Your answer must consist of exactly the lines below, starting with the line with "Given: Click the START REDEEM PROCESS button" and going on through the line with "1252x538 pixels.", and nothing else.

INFORMATION SHOWN START

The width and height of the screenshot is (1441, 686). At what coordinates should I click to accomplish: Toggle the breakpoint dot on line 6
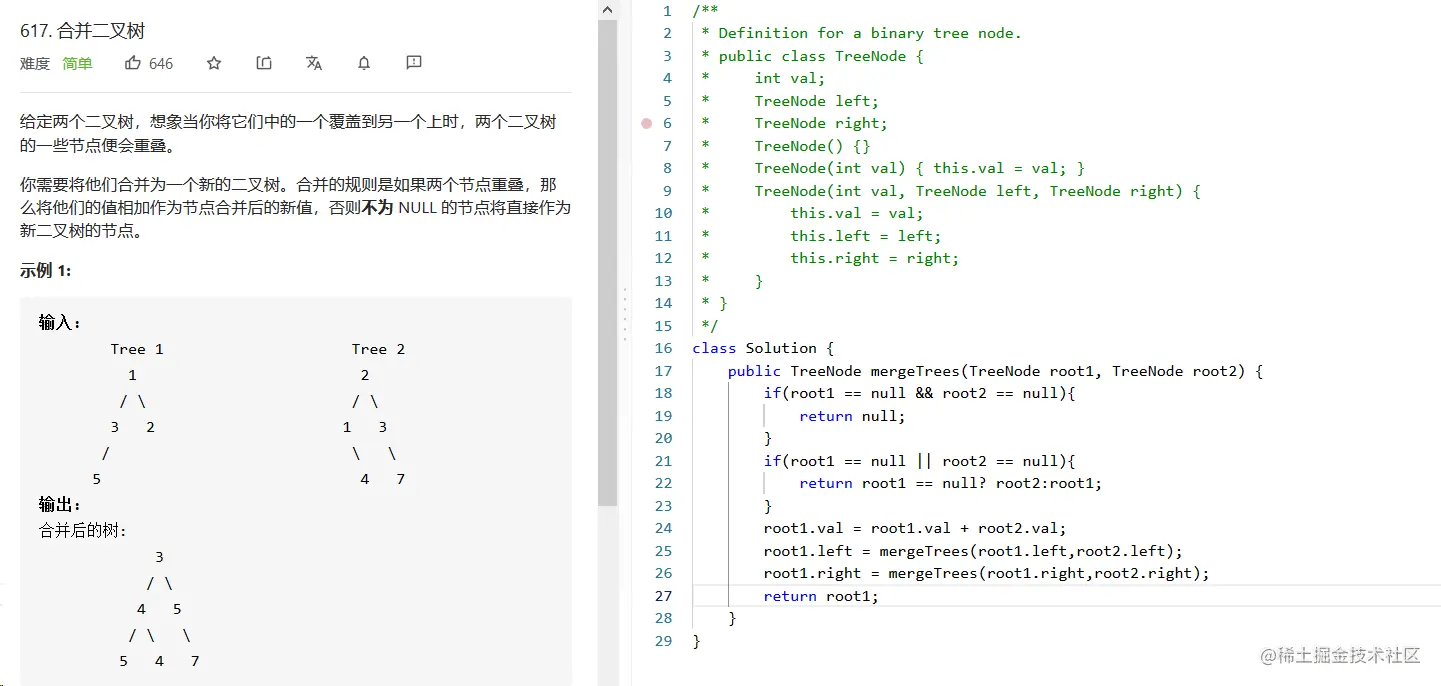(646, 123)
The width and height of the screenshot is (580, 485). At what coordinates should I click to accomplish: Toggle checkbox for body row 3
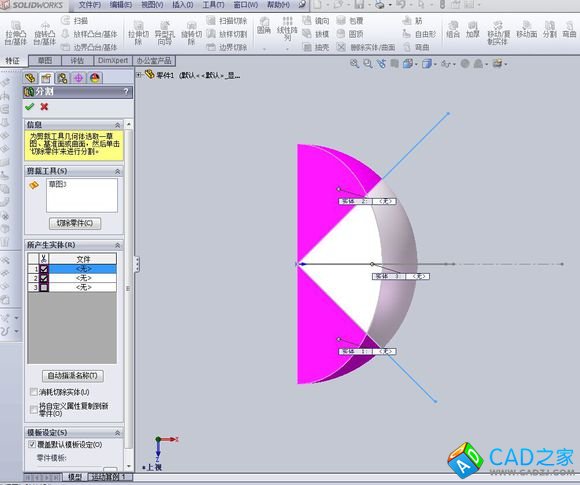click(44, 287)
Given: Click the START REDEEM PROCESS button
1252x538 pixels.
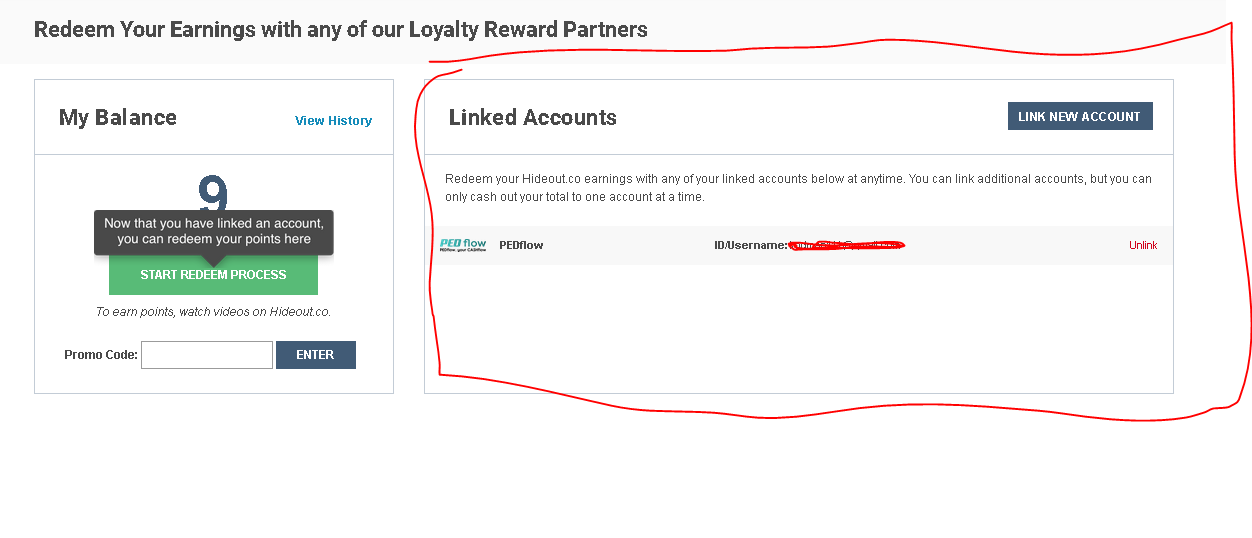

INFORMATION SHOWN END
INFORMATION SHOWN START

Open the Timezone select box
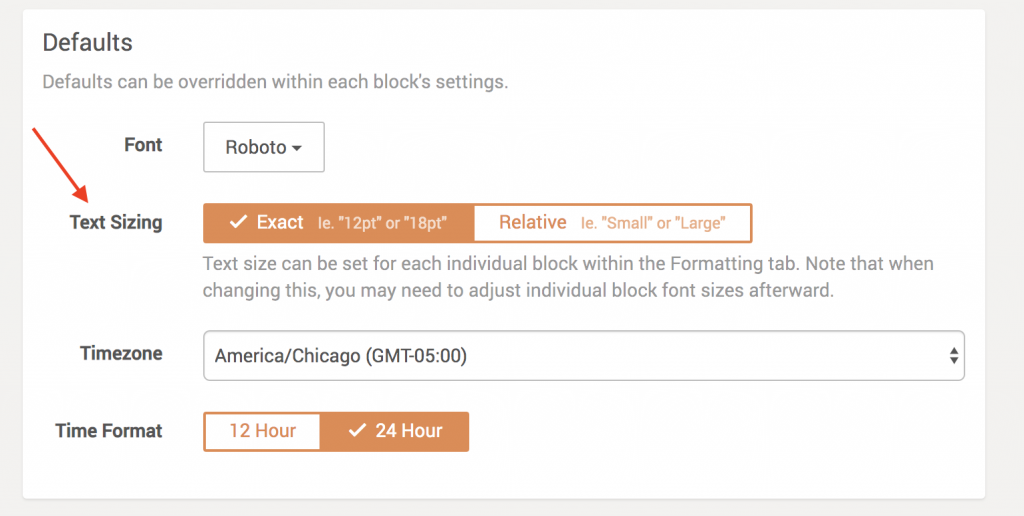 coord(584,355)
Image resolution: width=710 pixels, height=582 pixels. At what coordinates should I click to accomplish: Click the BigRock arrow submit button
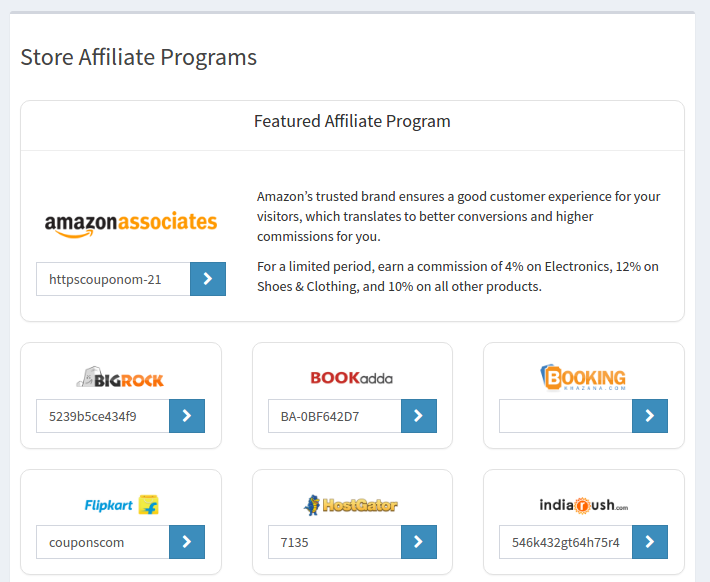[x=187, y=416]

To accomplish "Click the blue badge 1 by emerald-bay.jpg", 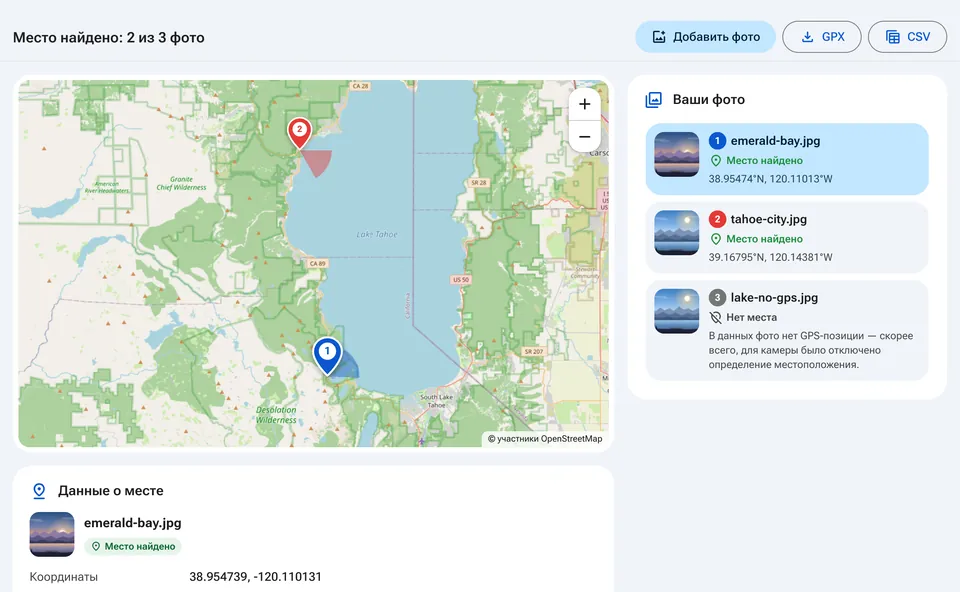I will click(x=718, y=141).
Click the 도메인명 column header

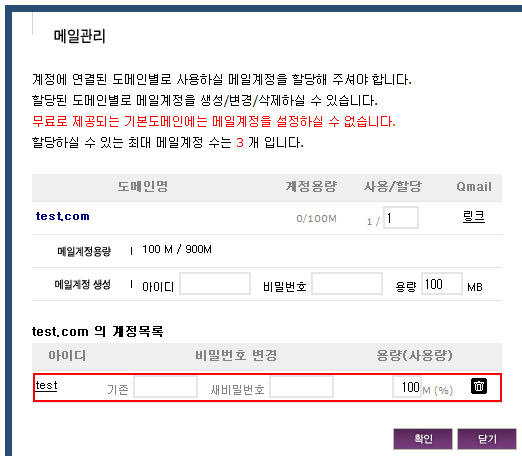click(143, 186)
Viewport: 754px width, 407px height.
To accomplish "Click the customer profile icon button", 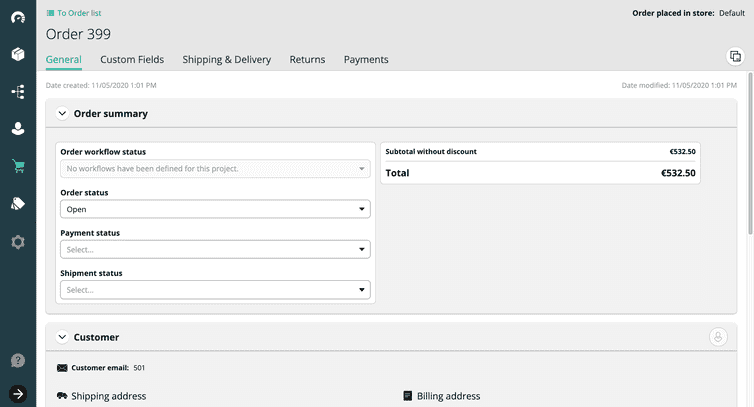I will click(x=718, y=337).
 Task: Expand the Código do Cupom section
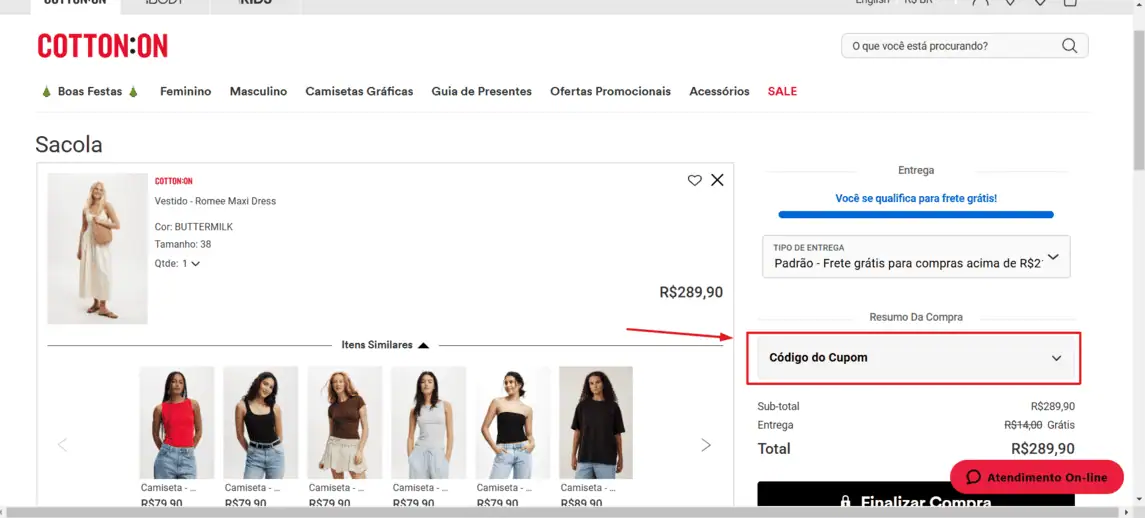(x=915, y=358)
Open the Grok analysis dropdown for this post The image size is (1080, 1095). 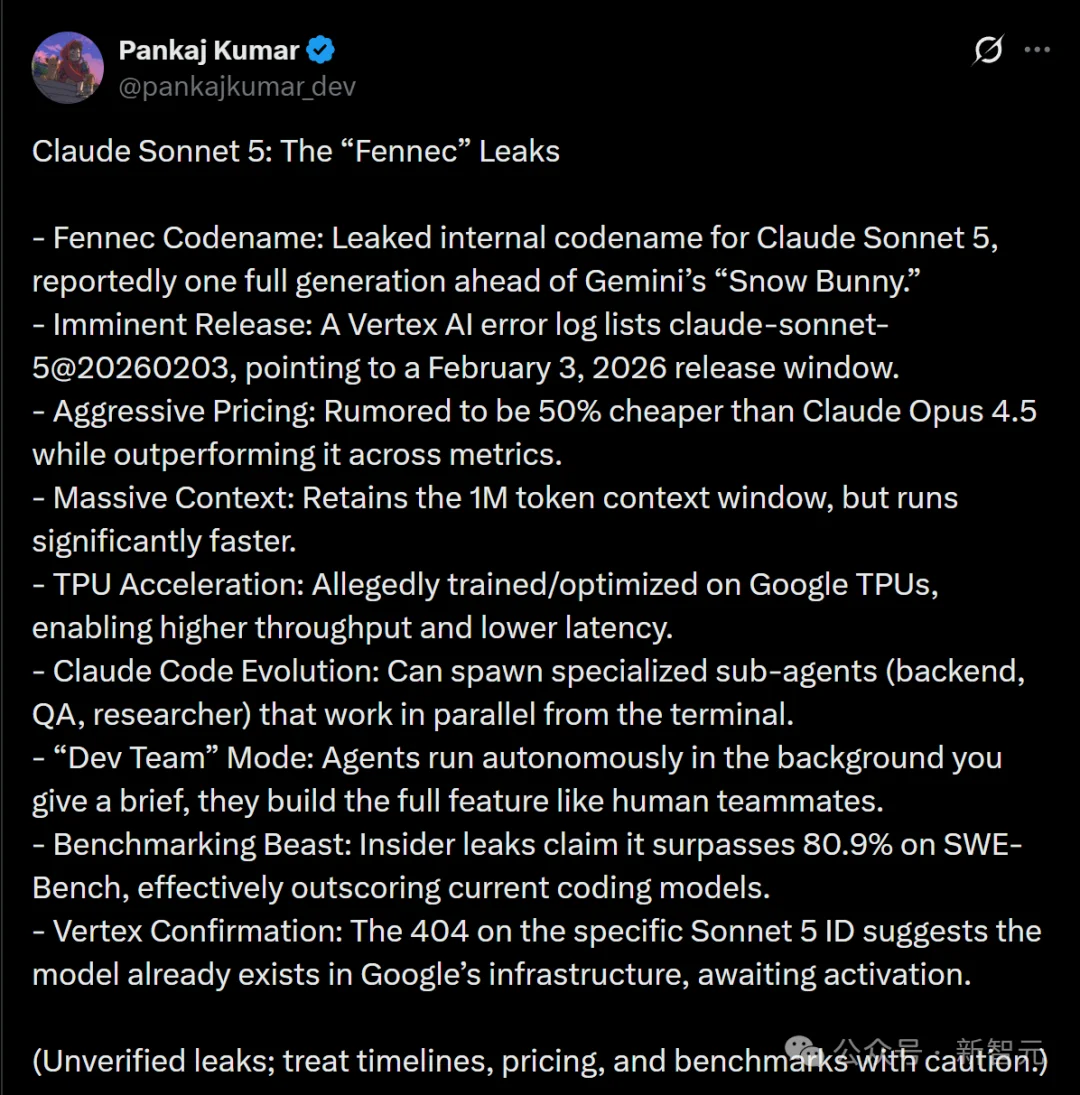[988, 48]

INFORMATION SHOWN END

OUTPUT OF THE EXERCISE →
Given: Click the START REDEEM PROCESS button
1252x538 pixels.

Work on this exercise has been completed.